Entries from a dataset:
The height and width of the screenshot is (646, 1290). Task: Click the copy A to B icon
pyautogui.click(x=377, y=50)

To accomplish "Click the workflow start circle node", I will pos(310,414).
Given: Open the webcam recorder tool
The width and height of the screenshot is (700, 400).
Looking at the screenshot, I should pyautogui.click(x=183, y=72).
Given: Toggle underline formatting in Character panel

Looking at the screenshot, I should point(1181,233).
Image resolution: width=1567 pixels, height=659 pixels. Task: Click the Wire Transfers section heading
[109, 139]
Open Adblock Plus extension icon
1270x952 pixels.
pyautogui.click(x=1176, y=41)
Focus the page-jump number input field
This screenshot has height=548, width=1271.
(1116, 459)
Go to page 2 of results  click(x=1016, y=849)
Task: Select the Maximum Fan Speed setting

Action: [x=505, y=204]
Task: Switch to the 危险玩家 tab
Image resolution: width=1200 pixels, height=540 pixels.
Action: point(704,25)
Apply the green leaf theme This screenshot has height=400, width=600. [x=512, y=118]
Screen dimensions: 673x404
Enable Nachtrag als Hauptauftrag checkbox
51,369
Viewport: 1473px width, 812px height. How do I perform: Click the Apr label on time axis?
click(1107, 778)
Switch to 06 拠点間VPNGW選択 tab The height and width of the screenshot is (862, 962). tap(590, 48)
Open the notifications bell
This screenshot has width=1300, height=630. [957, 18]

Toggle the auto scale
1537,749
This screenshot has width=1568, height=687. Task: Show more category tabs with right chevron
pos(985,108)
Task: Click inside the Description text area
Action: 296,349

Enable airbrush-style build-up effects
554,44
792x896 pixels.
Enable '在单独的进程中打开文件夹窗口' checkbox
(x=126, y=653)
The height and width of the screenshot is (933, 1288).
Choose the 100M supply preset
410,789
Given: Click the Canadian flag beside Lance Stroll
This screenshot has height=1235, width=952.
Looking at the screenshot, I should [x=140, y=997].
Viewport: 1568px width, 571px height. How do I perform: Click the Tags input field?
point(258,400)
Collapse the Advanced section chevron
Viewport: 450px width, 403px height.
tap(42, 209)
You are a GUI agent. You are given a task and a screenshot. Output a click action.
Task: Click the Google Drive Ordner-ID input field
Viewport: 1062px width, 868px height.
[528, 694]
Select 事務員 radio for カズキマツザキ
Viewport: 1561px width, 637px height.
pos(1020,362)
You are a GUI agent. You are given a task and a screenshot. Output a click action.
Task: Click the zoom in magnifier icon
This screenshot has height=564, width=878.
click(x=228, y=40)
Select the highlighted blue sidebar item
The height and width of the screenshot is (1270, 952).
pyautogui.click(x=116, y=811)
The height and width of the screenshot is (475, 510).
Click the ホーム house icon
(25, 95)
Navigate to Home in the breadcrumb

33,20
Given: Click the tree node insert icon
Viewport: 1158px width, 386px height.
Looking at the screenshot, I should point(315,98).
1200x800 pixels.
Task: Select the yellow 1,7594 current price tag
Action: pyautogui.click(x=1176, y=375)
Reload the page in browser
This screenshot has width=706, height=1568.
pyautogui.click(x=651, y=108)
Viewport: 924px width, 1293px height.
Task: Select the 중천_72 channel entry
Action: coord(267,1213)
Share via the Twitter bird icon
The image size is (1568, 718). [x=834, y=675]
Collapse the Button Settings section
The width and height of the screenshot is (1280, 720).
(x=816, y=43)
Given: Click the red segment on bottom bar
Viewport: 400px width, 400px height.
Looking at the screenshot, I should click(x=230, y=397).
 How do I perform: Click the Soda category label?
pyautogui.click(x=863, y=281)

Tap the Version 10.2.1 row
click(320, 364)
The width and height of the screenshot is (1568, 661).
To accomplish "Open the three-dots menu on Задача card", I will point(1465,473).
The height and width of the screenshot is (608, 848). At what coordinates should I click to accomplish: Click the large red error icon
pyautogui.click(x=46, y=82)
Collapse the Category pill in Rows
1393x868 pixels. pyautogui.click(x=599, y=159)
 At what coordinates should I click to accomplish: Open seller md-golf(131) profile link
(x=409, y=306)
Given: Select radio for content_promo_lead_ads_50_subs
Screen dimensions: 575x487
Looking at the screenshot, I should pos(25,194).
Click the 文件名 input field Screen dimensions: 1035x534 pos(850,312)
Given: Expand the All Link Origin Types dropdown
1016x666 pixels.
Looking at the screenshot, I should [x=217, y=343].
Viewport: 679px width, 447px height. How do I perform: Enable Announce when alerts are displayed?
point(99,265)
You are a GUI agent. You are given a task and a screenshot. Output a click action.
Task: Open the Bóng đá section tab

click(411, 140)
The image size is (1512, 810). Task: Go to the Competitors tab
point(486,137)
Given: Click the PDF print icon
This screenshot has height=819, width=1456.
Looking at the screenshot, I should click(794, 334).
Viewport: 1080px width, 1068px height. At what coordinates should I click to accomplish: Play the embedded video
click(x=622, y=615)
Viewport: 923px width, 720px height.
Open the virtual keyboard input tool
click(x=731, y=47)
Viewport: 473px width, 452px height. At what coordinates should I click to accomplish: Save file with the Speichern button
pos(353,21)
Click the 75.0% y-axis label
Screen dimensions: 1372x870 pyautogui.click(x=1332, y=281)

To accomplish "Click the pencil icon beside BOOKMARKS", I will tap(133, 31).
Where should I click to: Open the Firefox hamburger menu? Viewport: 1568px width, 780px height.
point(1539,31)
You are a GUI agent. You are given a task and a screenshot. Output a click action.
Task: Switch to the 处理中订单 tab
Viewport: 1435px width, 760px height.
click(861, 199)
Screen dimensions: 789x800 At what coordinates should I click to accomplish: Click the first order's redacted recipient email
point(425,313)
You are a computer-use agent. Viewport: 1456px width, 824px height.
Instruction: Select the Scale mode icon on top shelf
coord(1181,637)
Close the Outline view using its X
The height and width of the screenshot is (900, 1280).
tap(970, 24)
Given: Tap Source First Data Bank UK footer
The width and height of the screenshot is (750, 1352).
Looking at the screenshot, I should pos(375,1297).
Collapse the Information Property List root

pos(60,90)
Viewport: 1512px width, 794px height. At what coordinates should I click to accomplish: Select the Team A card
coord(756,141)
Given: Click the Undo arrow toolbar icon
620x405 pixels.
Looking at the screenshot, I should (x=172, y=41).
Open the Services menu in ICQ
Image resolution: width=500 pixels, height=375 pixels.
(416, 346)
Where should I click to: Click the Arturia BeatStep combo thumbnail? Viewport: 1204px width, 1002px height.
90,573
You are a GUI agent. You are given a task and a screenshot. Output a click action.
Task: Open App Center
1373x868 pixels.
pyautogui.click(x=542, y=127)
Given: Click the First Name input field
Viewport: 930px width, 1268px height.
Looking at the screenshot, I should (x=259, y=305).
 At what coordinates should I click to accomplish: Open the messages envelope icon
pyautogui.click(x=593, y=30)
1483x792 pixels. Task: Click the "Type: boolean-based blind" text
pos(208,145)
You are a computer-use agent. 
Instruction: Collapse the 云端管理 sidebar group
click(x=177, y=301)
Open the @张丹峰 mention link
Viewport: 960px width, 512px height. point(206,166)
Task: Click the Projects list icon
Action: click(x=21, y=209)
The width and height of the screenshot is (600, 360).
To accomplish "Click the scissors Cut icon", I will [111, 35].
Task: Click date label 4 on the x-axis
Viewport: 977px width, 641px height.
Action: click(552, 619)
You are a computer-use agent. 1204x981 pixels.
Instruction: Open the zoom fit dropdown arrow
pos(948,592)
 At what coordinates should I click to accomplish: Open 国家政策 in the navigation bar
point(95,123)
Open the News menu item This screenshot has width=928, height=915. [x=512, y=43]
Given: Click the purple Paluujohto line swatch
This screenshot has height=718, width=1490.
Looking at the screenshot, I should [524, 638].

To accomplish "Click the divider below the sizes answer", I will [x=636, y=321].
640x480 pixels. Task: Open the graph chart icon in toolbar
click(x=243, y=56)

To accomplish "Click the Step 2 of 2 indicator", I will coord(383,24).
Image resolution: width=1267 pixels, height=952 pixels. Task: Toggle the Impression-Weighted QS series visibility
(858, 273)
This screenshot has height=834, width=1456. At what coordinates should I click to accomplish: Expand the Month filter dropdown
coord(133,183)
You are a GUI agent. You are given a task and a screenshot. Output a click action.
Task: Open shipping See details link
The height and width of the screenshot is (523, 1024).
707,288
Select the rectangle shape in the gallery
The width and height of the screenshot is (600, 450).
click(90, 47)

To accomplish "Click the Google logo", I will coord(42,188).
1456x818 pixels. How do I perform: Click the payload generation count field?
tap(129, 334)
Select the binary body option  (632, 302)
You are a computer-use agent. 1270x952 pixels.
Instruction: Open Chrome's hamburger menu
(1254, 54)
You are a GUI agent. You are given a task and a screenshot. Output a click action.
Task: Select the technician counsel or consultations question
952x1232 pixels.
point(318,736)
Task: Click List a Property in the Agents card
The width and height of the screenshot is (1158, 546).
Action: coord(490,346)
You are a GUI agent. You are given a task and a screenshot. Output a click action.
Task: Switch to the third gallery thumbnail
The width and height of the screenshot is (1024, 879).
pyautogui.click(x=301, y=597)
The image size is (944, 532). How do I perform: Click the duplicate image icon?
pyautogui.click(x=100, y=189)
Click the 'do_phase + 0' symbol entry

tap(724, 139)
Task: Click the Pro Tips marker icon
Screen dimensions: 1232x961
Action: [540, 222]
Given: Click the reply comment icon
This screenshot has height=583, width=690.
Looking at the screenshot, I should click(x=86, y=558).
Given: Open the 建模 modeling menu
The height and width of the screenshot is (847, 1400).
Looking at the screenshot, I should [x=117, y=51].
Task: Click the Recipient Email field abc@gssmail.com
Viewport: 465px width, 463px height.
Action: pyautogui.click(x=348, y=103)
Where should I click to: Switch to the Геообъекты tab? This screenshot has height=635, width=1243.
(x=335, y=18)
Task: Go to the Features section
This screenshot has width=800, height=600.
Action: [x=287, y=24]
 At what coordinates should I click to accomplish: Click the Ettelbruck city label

Written request
Copy the listing above word for word, beginning with its first line and stopping after the line containing "tap(42, 209)", with that line included.

Response to this task
The height and width of the screenshot is (646, 1290). Task: Click the copy A to B icon
pyautogui.click(x=377, y=50)

To accomplish "Click the workflow start circle node", I will pos(310,414).
Given: Open the webcam recorder tool
The width and height of the screenshot is (700, 400).
Looking at the screenshot, I should pyautogui.click(x=183, y=72).
Given: Toggle underline formatting in Character panel

Looking at the screenshot, I should point(1181,233).
Image resolution: width=1567 pixels, height=659 pixels. Task: Click the Wire Transfers section heading
[109, 139]
Open Adblock Plus extension icon
1270x952 pixels.
pyautogui.click(x=1176, y=41)
Focus the page-jump number input field
This screenshot has height=548, width=1271.
(1116, 459)
Go to page 2 of results  click(x=1016, y=849)
Task: Select the Maximum Fan Speed setting

Action: [x=505, y=204]
Task: Switch to the 危险玩家 tab
Image resolution: width=1200 pixels, height=540 pixels.
Action: point(704,25)
Apply the green leaf theme This screenshot has height=400, width=600. [x=512, y=118]
Screen dimensions: 673x404
Enable Nachtrag als Hauptauftrag checkbox
51,369
Viewport: 1473px width, 812px height. How do I perform: Click the Apr label on time axis?
click(1107, 778)
Switch to 06 拠点間VPNGW選択 tab The height and width of the screenshot is (862, 962). tap(590, 48)
Open the notifications bell
This screenshot has width=1300, height=630. [957, 18]

Toggle the auto scale
1537,749
This screenshot has width=1568, height=687. Task: Show more category tabs with right chevron
pos(985,108)
Task: Click inside the Description text area
Action: 296,349

Enable airbrush-style build-up effects
554,44
792x896 pixels.
Enable '在单独的进程中打开文件夹窗口' checkbox
(x=126, y=653)
The height and width of the screenshot is (933, 1288).
Choose the 100M supply preset
410,789
Given: Click the Canadian flag beside Lance Stroll
This screenshot has height=1235, width=952.
Looking at the screenshot, I should [x=140, y=997].
Viewport: 1568px width, 571px height. How do I perform: Click the Tags input field?
point(258,400)
Collapse the Advanced section chevron
Viewport: 450px width, 403px height.
tap(42, 209)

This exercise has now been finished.